When it comes to Sacramento’s budget process, Councilwoman Angelique Ashby faces the challenge of balancing the needs of her community with what the city can afford.

The bulk of Ashby’s constituents reside in Natomas where proposed budget cuts will likely impact everything from police and fire coverage to library services.

“I am trying very hard to strike that balance,” said Ashby, who also represents a portion of downtown and Old Sacramento. “The choices have gotten tougher.”

One way Ashby has been able to “plug” the holes created by proposed cuts to public safety, parks and recreation programs is her use of District One’s discretionary money. This money is not part of the general fund and can only be spent in District One.

Recently, Ashby resurrected the Summer Oasis Program for elementary school-age youngsters in Natomas. The popular day camp has suffered cut backs in recent years and was slated to be eliminated entirely this summer.

After hearing from several Natomas families, Ashby decided to allocate $10,000 for a single Summer Oasis site at Regency Park starting next week. Regency Park was picked because it has been the most-used Summer Oasis site in Natomas the past three years, she said.

Public safety issues – such as levee upgrades, police and fire coverage – continue to be a priority for Ashby.

Earlier this year, she used some of that discretionary money to hire police officer John Banks to work on traffic safety around Natomas-area schools. And while the number of brown outs threaten to rise in coming months and fire Station No. 43 will not be equipped as planned, Ashby said the West Natomas station will open as scheduled this summer.

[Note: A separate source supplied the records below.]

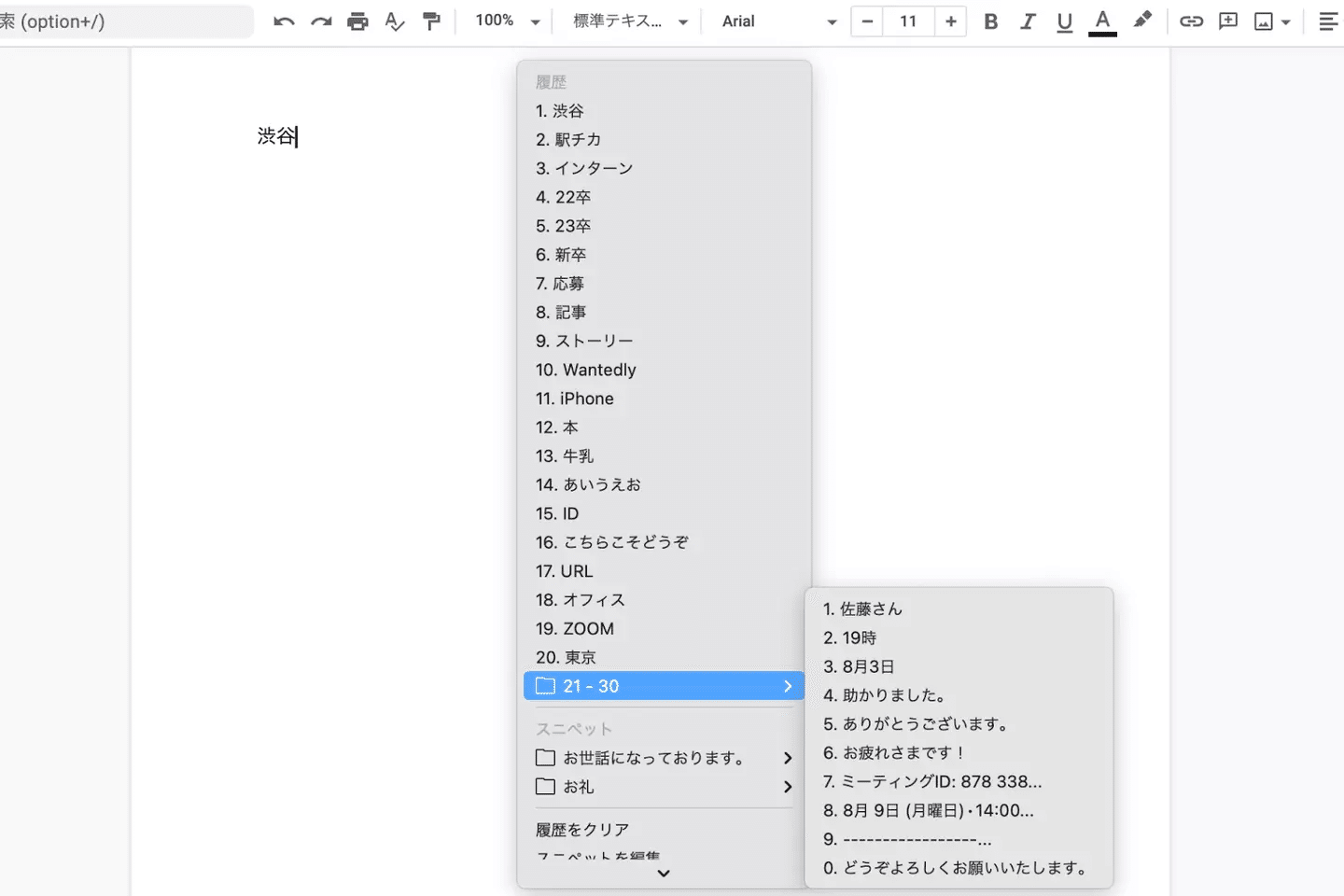Select the paint format roller icon
Image resolution: width=1344 pixels, height=896 pixels.
pyautogui.click(x=431, y=21)
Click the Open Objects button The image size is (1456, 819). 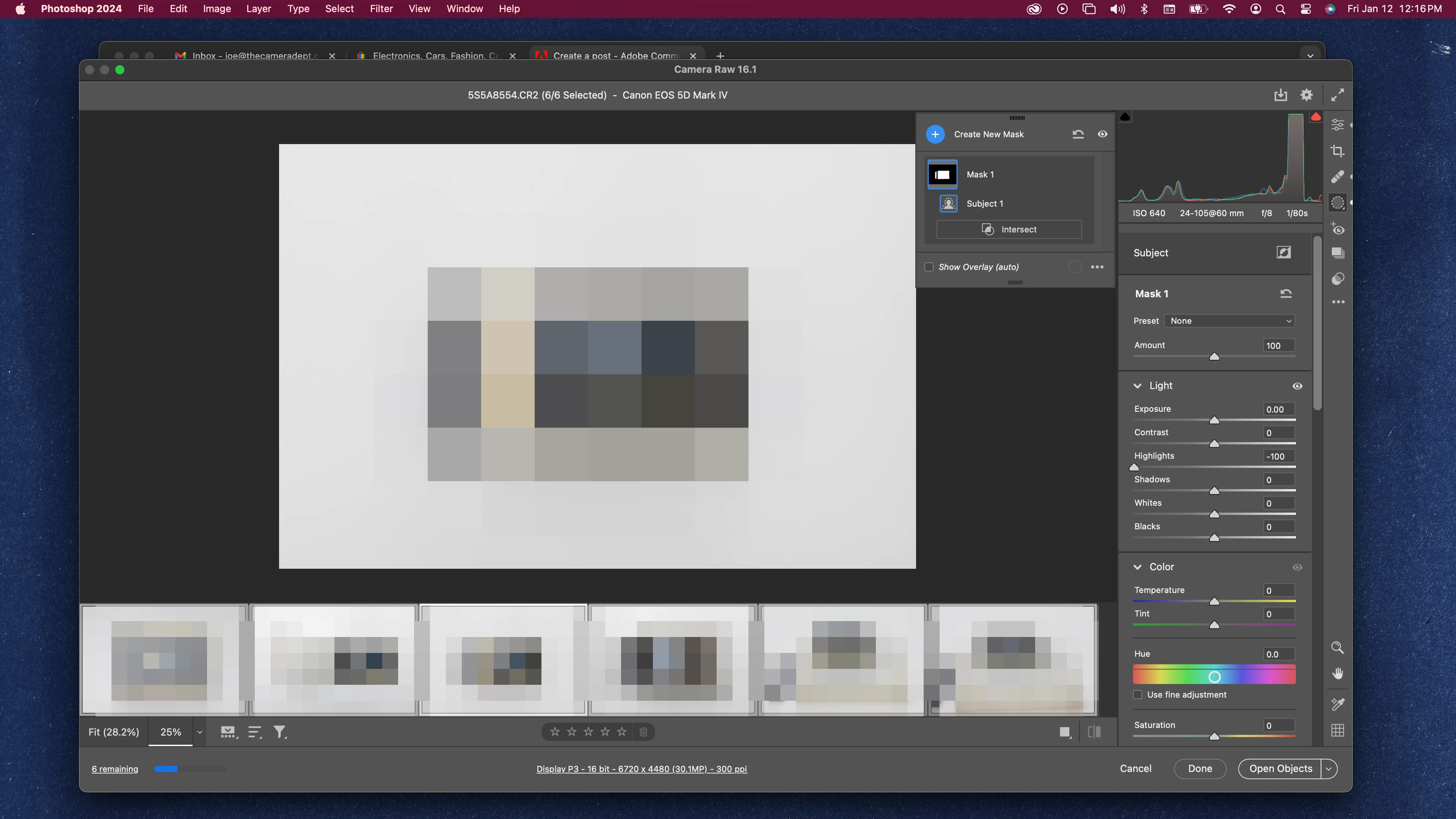coord(1280,769)
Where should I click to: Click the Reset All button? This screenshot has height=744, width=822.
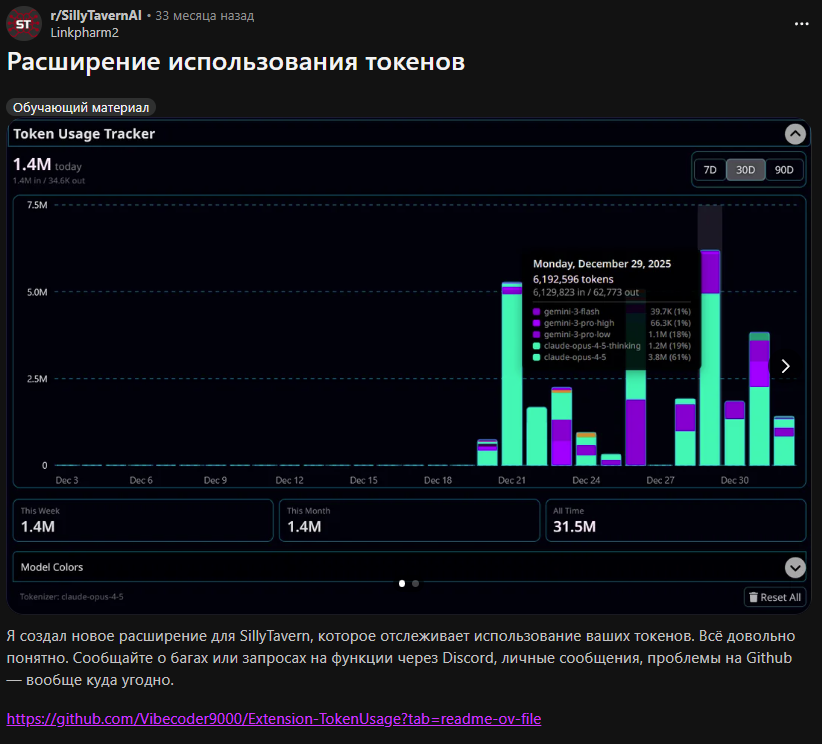tap(774, 597)
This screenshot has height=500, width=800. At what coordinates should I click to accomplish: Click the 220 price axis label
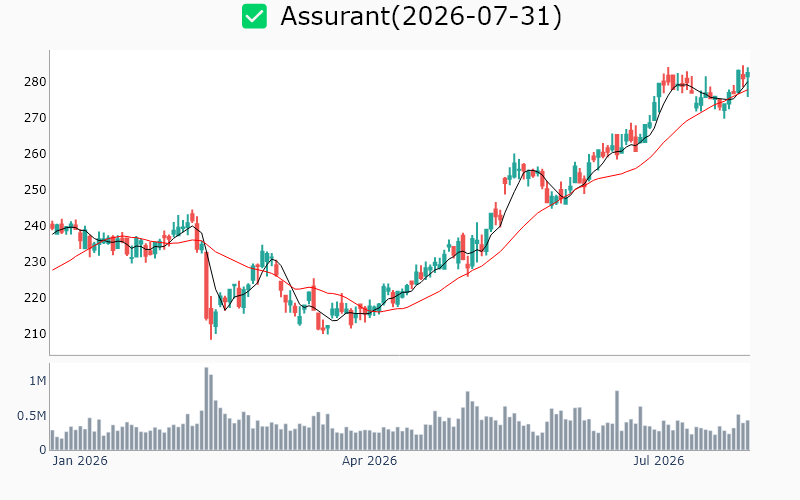point(35,297)
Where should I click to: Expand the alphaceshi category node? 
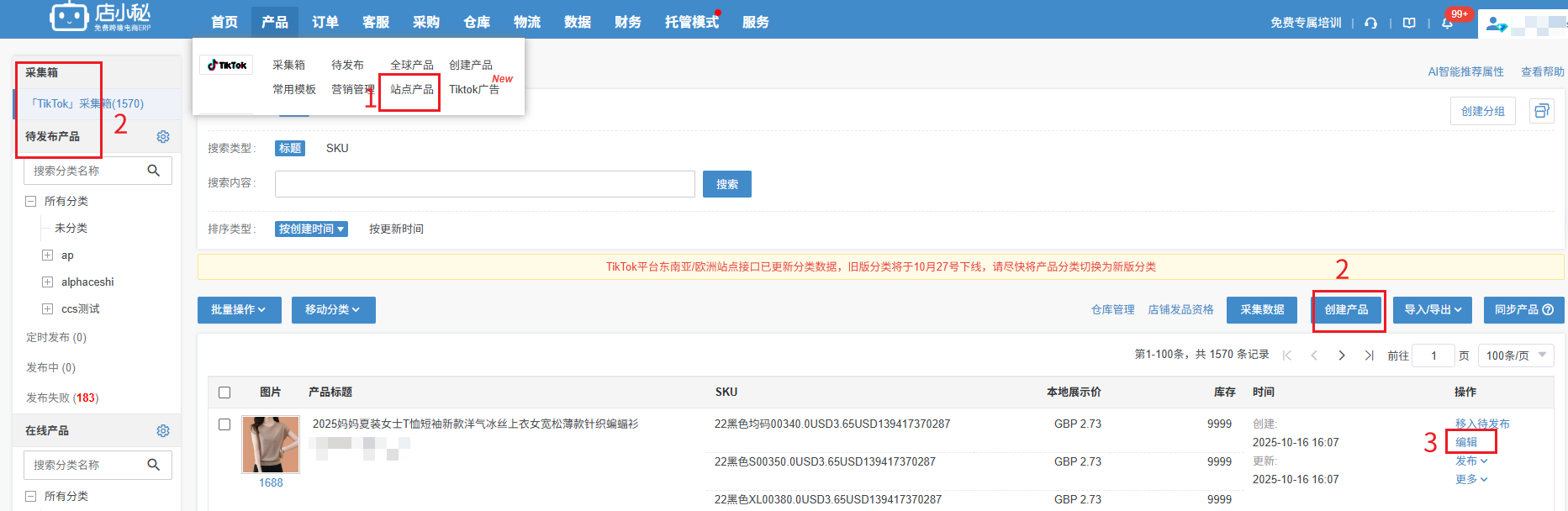(48, 282)
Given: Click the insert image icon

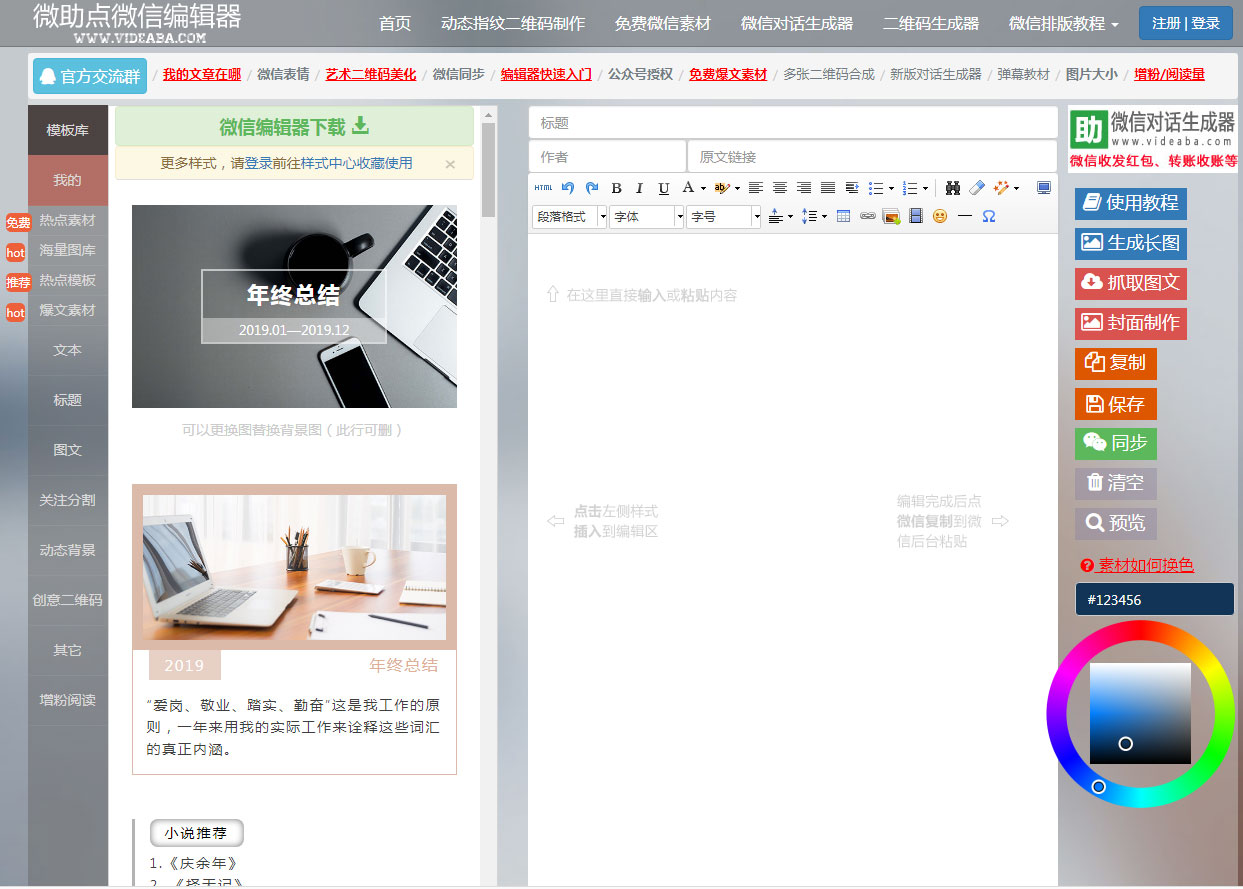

“We will have fire protection west of Interstate 5,” said Ashby.

Proposed cuts to other services in Natomas – such as libraries, community centers and pools – will likely be based on how much the community uses them.

For the second summer in a row, the Natomas High School swimming pool will only be used for paid programs. Doyle Pool on Mendel Way, however, will be open to the public because it is one of the top three most-used pools in the city.

Three community centers citywide, including the one located in South Natomas, are expected to remain open. The centers were chosen based on geographic area, how many people use the facility and the amount of revenue generated to help pay for programs.

When cuts are considered for libraries, hot mapping will be used to see what hours libraries are used most and changes suggested accordingly.

Ashby encouraged Natomas-area residents concerned about a particular city resource, program or entity to contact her office during the budget process.

“I am more than interested in hearing what anybody has to say,” she said. “People should be aware, cuts being proposed to public safety are sweeping and would have an impact on the city and increase crime.”